__Task prompt__. Within the entries below, find the portion that opens with the line containing "Remove the Domain-specific skills tag" and closes with the line containing "This screenshot has width=856, height=651.". Retype that portion exactly and only.

################

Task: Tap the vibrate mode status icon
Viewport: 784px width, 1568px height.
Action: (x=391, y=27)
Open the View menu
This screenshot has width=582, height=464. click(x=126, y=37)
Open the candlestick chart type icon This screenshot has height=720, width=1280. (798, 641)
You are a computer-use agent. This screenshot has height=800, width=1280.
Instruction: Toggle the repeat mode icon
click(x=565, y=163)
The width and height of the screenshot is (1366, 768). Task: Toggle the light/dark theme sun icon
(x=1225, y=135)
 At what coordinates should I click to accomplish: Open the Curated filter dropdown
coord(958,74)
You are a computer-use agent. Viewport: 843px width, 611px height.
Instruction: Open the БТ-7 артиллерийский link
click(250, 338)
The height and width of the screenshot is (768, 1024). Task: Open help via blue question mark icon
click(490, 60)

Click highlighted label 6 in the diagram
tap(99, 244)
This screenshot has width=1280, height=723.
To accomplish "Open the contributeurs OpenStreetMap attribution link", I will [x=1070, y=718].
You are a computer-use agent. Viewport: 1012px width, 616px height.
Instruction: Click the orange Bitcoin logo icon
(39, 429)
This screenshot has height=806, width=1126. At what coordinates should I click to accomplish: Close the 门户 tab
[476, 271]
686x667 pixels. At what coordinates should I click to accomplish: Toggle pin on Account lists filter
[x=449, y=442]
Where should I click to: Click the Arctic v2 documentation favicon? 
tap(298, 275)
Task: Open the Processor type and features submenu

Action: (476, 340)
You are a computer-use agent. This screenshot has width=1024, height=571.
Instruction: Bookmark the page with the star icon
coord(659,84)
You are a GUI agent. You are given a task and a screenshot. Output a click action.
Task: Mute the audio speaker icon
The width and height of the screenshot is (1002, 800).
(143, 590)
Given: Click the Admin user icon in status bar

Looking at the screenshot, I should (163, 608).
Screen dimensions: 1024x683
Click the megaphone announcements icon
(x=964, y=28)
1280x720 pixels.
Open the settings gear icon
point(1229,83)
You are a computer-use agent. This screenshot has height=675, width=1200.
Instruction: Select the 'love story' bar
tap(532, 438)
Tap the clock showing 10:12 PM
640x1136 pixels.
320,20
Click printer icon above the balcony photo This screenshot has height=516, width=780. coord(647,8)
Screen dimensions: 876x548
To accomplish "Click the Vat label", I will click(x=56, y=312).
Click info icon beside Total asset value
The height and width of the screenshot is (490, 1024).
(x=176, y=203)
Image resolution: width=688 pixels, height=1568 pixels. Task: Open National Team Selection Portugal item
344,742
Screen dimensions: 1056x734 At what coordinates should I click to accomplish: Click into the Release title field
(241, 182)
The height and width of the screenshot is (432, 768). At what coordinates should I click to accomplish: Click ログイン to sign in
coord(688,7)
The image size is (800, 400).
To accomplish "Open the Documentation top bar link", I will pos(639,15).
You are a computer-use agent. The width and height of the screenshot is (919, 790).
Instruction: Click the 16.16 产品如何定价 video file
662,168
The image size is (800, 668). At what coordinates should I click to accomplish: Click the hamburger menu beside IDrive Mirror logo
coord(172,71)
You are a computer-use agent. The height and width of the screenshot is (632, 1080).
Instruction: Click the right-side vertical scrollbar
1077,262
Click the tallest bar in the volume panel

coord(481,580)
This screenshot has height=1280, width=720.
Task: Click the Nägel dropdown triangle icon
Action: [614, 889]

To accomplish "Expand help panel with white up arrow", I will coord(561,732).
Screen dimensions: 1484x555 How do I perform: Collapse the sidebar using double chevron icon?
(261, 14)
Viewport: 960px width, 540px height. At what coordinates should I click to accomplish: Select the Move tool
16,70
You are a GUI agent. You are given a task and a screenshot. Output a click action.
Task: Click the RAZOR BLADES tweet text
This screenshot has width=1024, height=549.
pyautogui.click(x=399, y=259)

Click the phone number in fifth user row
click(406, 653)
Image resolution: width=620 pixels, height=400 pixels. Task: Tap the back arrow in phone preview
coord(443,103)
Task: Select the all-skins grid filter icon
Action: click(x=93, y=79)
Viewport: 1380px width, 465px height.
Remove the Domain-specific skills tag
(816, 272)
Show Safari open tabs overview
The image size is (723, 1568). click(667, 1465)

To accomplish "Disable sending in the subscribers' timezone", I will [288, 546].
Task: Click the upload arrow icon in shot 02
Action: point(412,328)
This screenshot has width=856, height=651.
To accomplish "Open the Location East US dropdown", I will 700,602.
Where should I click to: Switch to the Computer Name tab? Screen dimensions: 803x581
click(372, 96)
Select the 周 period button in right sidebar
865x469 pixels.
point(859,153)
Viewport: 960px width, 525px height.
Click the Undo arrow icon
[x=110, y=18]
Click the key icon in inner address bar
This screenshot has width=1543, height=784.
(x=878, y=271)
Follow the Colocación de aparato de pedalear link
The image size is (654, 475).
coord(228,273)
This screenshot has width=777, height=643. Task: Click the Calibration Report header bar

################

__Solution to this problem__.
Remove the Domain-specific skills tag
(816, 272)
Show Safari open tabs overview
The image size is (723, 1568). click(667, 1465)

To accomplish "Disable sending in the subscribers' timezone", I will [288, 546].
Task: Click the upload arrow icon in shot 02
Action: point(412,328)
This screenshot has width=856, height=651.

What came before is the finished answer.